* [DATA FOR THIS EXERCISE]:
━━━━

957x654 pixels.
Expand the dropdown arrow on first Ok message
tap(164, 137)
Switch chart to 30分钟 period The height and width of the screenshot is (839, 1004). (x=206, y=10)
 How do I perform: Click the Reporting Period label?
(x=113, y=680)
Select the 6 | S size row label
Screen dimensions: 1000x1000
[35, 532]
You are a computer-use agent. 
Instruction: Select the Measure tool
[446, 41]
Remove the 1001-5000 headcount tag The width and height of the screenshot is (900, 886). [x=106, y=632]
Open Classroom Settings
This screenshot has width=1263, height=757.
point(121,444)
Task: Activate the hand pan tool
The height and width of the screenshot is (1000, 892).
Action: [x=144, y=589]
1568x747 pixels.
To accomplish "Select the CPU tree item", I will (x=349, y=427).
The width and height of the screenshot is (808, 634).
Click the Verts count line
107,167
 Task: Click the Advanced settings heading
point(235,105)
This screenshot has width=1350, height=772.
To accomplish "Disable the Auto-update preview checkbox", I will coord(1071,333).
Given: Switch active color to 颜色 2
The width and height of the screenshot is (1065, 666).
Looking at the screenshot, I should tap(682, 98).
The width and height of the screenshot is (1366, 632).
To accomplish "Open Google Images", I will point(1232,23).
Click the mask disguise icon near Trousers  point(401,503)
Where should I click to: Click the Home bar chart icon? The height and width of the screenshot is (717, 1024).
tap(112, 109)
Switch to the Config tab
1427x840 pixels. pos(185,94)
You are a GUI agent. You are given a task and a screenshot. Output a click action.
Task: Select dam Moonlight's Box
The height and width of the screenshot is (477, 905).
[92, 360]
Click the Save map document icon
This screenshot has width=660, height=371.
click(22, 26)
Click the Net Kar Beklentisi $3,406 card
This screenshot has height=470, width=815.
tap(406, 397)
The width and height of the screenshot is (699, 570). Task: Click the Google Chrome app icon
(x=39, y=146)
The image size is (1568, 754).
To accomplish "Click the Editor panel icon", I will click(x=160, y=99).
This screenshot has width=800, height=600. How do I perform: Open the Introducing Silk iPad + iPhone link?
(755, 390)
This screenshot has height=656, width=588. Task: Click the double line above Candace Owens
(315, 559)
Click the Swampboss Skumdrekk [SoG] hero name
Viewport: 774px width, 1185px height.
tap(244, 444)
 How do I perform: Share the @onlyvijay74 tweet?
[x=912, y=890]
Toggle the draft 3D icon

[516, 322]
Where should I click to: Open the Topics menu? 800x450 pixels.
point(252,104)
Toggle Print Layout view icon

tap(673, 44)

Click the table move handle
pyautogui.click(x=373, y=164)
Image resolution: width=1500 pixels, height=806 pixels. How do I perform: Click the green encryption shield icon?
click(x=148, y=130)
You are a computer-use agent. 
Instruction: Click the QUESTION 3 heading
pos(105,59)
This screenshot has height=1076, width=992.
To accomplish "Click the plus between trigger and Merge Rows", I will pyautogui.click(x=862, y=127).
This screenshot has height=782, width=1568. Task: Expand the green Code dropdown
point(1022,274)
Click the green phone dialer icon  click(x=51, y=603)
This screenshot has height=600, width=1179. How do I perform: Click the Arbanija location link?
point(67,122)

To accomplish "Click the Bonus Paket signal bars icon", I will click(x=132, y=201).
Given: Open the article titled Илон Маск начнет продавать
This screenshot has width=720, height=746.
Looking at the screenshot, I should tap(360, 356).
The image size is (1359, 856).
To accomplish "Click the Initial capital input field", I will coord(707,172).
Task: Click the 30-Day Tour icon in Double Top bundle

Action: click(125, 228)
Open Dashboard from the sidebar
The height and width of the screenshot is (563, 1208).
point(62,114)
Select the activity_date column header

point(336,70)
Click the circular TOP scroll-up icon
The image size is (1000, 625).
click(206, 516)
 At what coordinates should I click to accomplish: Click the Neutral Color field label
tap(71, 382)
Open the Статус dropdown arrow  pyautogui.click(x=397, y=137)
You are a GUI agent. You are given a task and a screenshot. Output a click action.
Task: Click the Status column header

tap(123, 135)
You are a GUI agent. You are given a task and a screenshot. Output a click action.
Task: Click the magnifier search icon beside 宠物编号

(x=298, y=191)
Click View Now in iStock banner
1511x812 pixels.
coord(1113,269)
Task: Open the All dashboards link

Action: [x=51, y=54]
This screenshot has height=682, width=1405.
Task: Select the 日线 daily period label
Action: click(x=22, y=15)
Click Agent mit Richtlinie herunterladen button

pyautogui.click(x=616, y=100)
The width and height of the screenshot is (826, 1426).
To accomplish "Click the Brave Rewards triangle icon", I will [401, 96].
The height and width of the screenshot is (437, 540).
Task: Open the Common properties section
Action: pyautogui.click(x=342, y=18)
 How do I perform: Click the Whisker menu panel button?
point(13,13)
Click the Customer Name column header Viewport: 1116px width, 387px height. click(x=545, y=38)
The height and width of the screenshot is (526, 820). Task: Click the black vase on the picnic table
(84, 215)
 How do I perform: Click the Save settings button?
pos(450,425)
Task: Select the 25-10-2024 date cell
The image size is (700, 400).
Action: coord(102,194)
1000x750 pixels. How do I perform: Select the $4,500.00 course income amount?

━━━━

* [WHAT THE EXERCISE ASKS]: Output each entry precisely as given.

* [ANSWER FOR THE TASK]:
957x654 pixels.
Expand the dropdown arrow on first Ok message
tap(164, 137)
Switch chart to 30分钟 period The height and width of the screenshot is (839, 1004). (x=206, y=10)
 How do I perform: Click the Reporting Period label?
(x=113, y=680)
Select the 6 | S size row label
Screen dimensions: 1000x1000
[35, 532]
You are a computer-use agent. 
Instruction: Select the Measure tool
[446, 41]
Remove the 1001-5000 headcount tag The width and height of the screenshot is (900, 886). [x=106, y=632]
Open Classroom Settings
This screenshot has width=1263, height=757.
point(121,444)
Task: Activate the hand pan tool
The height and width of the screenshot is (1000, 892).
Action: [x=144, y=589]
1568x747 pixels.
To accomplish "Select the CPU tree item", I will (x=349, y=427).
The width and height of the screenshot is (808, 634).
Click the Verts count line
107,167
 Task: Click the Advanced settings heading
point(235,105)
This screenshot has width=1350, height=772.
To accomplish "Disable the Auto-update preview checkbox", I will coord(1071,333).
Given: Switch active color to 颜色 2
The width and height of the screenshot is (1065, 666).
Looking at the screenshot, I should tap(682, 98).
The width and height of the screenshot is (1366, 632).
To accomplish "Open Google Images", I will point(1232,23).
Click the mask disguise icon near Trousers  point(401,503)
Where should I click to: Click the Home bar chart icon? The height and width of the screenshot is (717, 1024).
tap(112, 109)
Switch to the Config tab
1427x840 pixels. pos(185,94)
You are a GUI agent. You are given a task and a screenshot. Output a click action.
Task: Select dam Moonlight's Box
The height and width of the screenshot is (477, 905).
[92, 360]
Click the Save map document icon
This screenshot has width=660, height=371.
click(22, 26)
Click the Net Kar Beklentisi $3,406 card
This screenshot has height=470, width=815.
tap(406, 397)
The width and height of the screenshot is (699, 570). Task: Click the Google Chrome app icon
(x=39, y=146)
The image size is (1568, 754).
To accomplish "Click the Editor panel icon", I will click(x=160, y=99).
This screenshot has width=800, height=600. How do I perform: Open the Introducing Silk iPad + iPhone link?
(755, 390)
This screenshot has height=656, width=588. Task: Click the double line above Candace Owens
(315, 559)
Click the Swampboss Skumdrekk [SoG] hero name
Viewport: 774px width, 1185px height.
tap(244, 444)
 How do I perform: Share the @onlyvijay74 tweet?
[x=912, y=890]
Toggle the draft 3D icon

[516, 322]
Where should I click to: Open the Topics menu? 800x450 pixels.
point(252,104)
Toggle Print Layout view icon

tap(673, 44)

Click the table move handle
pyautogui.click(x=373, y=164)
Image resolution: width=1500 pixels, height=806 pixels. How do I perform: Click the green encryption shield icon?
click(x=148, y=130)
You are a computer-use agent. 
Instruction: Click the QUESTION 3 heading
pos(105,59)
This screenshot has height=1076, width=992.
To accomplish "Click the plus between trigger and Merge Rows", I will pyautogui.click(x=862, y=127).
This screenshot has height=782, width=1568. Task: Expand the green Code dropdown
point(1022,274)
Click the green phone dialer icon  click(x=51, y=603)
This screenshot has height=600, width=1179. How do I perform: Click the Arbanija location link?
point(67,122)

To accomplish "Click the Bonus Paket signal bars icon", I will click(x=132, y=201).
Given: Open the article titled Илон Маск начнет продавать
This screenshot has width=720, height=746.
Looking at the screenshot, I should tap(360, 356).
The image size is (1359, 856).
To accomplish "Click the Initial capital input field", I will coord(707,172).
Task: Click the 30-Day Tour icon in Double Top bundle

Action: click(125, 228)
Open Dashboard from the sidebar
The height and width of the screenshot is (563, 1208).
point(62,114)
Select the activity_date column header

point(336,70)
Click the circular TOP scroll-up icon
The image size is (1000, 625).
click(206, 516)
 At what coordinates should I click to accomplish: Click the Neutral Color field label
tap(71, 382)
Open the Статус dropdown arrow  pyautogui.click(x=397, y=137)
You are a GUI agent. You are given a task and a screenshot. Output a click action.
Task: Click the Status column header

tap(123, 135)
You are a GUI agent. You are given a task and a screenshot. Output a click action.
Task: Click the magnifier search icon beside 宠物编号

(x=298, y=191)
Click View Now in iStock banner
1511x812 pixels.
coord(1113,269)
Task: Open the All dashboards link

Action: [x=51, y=54]
This screenshot has height=682, width=1405.
Task: Select the 日线 daily period label
Action: click(x=22, y=15)
Click Agent mit Richtlinie herunterladen button

pyautogui.click(x=616, y=100)
The width and height of the screenshot is (826, 1426).
To accomplish "Click the Brave Rewards triangle icon", I will [401, 96].
The height and width of the screenshot is (437, 540).
Task: Open the Common properties section
Action: pyautogui.click(x=342, y=18)
 How do I perform: Click the Whisker menu panel button?
point(13,13)
Click the Customer Name column header Viewport: 1116px width, 387px height. click(x=545, y=38)
The height and width of the screenshot is (526, 820). Task: Click the black vase on the picnic table
(84, 215)
 How do I perform: Click the Save settings button?
pos(450,425)
Task: Select the 25-10-2024 date cell
The image size is (700, 400).
Action: coord(102,194)
1000x750 pixels. How do I perform: Select the $4,500.00 course income amount?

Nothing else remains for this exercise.